Why Buy? This Japanese production is the granddaddy of cautionary monster tales, and while there were creature features before him there’s never been one as scaly. Unless you count the dozens of sequels, remakes and ripoffs. The film follows the exploits of a giant bipedal reptile awakened by nuclear testing who descends on Japan with a vengeance while mankind tries in vain to fight back with all kinds of model tanks, rockets and jets on wires. It remains a classic of the genre, a fact that Criterion has cemented by releasing it under their banner. Their disc includes a new transfer, new interviews with cast and crew members, two commentaries and more.

Punishment Park (UK)

Pitch: The Hippie Games…

Why Buy? This pseudo documentary sees a British film crew visit the United States to examine the government’s treatment of radicals, flag burners and draft dodgers.

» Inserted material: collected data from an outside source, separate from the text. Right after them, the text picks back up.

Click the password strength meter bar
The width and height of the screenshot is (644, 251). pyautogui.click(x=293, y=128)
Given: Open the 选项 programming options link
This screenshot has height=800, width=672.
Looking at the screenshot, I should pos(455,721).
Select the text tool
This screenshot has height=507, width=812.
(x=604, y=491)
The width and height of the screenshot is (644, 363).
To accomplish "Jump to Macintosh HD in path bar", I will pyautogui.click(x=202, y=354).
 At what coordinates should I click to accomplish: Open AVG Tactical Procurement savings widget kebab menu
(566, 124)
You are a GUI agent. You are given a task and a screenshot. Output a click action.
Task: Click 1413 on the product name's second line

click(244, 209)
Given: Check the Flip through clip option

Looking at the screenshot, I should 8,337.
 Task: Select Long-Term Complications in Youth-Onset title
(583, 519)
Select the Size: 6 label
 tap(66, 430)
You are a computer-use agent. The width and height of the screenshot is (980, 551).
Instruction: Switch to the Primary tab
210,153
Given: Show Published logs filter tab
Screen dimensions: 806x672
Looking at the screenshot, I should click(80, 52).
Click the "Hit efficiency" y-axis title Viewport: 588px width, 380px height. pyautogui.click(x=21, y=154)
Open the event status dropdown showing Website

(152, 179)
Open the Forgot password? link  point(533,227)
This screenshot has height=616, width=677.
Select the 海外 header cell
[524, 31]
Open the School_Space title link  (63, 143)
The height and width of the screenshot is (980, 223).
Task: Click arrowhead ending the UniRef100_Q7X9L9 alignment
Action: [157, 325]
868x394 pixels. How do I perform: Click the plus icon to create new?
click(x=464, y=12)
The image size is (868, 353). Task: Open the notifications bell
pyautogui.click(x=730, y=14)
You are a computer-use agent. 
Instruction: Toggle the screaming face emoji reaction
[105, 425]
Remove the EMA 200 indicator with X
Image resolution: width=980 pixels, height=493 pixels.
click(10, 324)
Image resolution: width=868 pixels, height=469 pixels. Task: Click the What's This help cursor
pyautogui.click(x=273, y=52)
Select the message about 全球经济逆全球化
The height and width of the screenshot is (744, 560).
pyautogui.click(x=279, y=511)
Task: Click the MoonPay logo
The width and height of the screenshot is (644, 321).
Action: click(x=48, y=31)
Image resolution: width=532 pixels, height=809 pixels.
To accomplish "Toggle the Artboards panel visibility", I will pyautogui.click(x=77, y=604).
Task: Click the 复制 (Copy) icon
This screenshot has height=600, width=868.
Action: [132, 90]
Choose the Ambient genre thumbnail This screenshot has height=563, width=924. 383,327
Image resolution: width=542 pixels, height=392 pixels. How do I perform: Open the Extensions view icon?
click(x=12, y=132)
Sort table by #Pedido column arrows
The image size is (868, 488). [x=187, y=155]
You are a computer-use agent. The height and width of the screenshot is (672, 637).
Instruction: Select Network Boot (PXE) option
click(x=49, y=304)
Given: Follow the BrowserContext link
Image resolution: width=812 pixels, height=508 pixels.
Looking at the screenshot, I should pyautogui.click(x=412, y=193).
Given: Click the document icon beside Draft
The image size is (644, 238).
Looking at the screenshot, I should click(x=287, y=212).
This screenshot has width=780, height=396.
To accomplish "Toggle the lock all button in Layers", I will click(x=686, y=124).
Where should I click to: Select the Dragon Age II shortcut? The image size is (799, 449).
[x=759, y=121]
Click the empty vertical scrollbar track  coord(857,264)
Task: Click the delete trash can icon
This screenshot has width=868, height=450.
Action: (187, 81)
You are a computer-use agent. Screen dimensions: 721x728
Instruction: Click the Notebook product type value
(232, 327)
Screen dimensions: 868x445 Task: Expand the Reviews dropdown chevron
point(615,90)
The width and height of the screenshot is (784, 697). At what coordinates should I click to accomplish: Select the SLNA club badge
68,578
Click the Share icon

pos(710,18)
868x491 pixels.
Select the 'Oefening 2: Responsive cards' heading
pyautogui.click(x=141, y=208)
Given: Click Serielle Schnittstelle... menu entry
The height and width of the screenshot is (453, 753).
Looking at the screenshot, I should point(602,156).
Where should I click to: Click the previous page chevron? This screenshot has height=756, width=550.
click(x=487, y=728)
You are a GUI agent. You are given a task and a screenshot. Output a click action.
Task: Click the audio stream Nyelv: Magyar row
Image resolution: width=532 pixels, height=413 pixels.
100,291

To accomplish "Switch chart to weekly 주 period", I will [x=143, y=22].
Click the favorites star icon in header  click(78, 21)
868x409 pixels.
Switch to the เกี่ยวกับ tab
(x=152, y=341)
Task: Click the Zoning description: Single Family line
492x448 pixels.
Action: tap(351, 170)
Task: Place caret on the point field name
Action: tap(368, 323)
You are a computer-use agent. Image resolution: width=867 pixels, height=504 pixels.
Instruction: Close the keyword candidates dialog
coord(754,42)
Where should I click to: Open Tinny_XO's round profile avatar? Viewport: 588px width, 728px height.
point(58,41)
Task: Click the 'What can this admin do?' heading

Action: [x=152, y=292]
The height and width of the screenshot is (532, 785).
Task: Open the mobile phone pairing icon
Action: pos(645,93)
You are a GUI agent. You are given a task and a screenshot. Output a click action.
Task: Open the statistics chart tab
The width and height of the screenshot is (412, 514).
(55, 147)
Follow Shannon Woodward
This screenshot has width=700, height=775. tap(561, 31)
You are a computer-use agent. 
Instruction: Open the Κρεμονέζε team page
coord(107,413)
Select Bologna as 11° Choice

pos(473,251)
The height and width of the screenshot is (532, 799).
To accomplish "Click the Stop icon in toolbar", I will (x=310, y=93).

It alternates between a group of young men and women who’ve chosen three days in Punishment Park over a multi-year jail sentence and another group enduring the “trial” that seems predetermined to find them guilty. Writer/director Peter Watkins’ 1971 film offers up an alternate reality response to the protests and violence of late sixties America, and in the process he created a film that stands just as shocking and prescient now as it did forty years ago. What exactly separates a patriot from a threat to national security? **NOTE – This is a region2 DVD which requires either a region-free player or the willingness to watch on your PC.**

Sherlock: Complete Series Two (UK)

Pitch: You could say that buying this set is abecedarian. You shouldn’t of course, but you could…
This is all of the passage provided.